=== Selected text ===
>>>
**Notes:**

1. Loading data from PostgreSQL DB file

2. Creating custom functions to tidy up text data for analysis

## 1. Importing packages and Data Loadings

In [None]:
# Importing necessary packages
import re
import os
import random, string
import pandas as pd
from string import punctuation
from google.colab import data_table

from sqlalchemy import create_engine
from sqlalchemy.sql import text
from sqlalchemy import inspect

data_table.enable_dataframe_formatter()

### 1.1 SQL DBs

In [None]:
# Install postgresql server
!sudo apt-get -y -qq update
!sudo apt-get -y -qq install postgresql
!sudo service postgresql start

# Setup a password `postgres` for username `postgres`
!sudo -u postgres psql -U postgres -c "ALTER USER postgres PASSWORD 'postgres';"
<<<
=== Supplied material ===
>>>
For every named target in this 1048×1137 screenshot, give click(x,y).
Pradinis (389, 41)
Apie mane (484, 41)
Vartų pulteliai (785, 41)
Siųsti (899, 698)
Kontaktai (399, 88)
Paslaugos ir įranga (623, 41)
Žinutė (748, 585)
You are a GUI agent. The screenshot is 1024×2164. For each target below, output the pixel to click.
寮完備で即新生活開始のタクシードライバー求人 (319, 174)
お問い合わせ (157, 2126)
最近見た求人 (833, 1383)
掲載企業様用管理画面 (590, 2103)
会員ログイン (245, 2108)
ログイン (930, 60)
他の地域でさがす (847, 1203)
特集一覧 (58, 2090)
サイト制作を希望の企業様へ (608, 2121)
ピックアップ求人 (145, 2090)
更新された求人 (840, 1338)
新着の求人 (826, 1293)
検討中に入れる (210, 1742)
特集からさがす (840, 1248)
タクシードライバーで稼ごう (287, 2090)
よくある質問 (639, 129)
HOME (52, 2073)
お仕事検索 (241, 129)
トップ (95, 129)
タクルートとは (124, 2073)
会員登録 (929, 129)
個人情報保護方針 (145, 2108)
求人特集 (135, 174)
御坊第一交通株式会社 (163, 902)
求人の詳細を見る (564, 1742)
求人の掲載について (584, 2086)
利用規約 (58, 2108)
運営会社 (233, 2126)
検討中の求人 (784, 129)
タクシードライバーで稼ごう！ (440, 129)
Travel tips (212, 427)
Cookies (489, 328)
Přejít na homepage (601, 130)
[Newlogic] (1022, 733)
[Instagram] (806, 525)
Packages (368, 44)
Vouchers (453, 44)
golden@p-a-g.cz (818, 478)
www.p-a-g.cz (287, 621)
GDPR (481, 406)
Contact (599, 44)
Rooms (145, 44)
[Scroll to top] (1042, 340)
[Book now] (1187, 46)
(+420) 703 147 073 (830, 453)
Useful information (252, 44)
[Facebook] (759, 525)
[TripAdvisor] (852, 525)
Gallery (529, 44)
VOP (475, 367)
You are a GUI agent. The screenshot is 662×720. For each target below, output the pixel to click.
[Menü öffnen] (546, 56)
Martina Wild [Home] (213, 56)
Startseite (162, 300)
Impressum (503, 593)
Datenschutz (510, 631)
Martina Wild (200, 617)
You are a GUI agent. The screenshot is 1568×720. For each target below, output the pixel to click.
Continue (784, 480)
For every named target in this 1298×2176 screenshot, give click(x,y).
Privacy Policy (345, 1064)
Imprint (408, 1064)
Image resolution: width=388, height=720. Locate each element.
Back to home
<<<
=== Challenges ===
1. List every shell command in the PostgreSQL notebook that starts with "!".
2. Answer these questions from the PostgreSQL notebook, one per line:
(a) What alias is pandas imported under?
(b) What password is set for the username postgres?
(c) What is the second item listed under the notebook's notes?
3. Carry on the PostgreSQL notebook from the point where it stops.
The rows are separate from the PostgreSQL notebook.

=== Exercise answers ===
1.
1. !sudo apt-get -y -qq update
2. !sudo apt-get -y -qq install postgresql
3. !sudo service postgresql start
4. !sudo -u postgres psql -U postgres -c "ALTER USER postgres PASSWORD 'postgres';"

2.
(a) pd
(b) postgres
(c) Creating custom functions to tidy up text data for analysis

3.
In [None]:
# Setup a database with name `tfio_demo` to be used
!sudo -u postgres psql -U postgres -c 'DROP DATABASE IF EXISTS uohyd_pgdaiml_project_db;'
!sudo -u postgres psql -U postgres -c 'CREATE DATABASE uohyd_pgdaiml_project_db;'

NOTICE:  database "uohyd_pgdaiml_project_db" does not exist, skipping
DROP DATABASE
CREATE DATABASE


In [None]:
%env TFIO_DEMO_DATABASE_NAME=uohyd_pgdaiml_project_db
%env TFIO_DEMO_DATABASE_HOST=localhost
%env TFIO_DEMO_DATABASE_PORT=5432
%env TFIO_DEMO_DATABASE_USER=postgres
%env TFIO_DEMO_DATABASE_PASS=postgres

env: TFIO_DEMO_DATABASE_NAME=uohyd_pgdaiml_project_db
env: TFIO_DEMO_DATABASE_HOST=localhost
env: TFIO_DEMO_DATABASE_PORT=5432
env: TFIO_DEMO_DATABASE_USER=postgres
env: TFIO_DEMO_DATABASE_PASS=postgres


In [None]:
endpoint="postgresql://{}:{}@{}?port={}&dbname={}".format(
    os.environ['TFIO_DEMO_DATABASE_USER'],
    os.environ['TFIO_DEMO_DATABASE_PASS'],
    os.environ['TFIO_DEMO_DATABASE_HOST'],
    os.environ['TFIO_DEMO_DATABASE_PORT'],
    os.environ['TFIO_DEMO_DATABASE_NAME'],
)

In [None]:
# PSQL engine and connection creations
my_psql_engine = create_engine(endpoint)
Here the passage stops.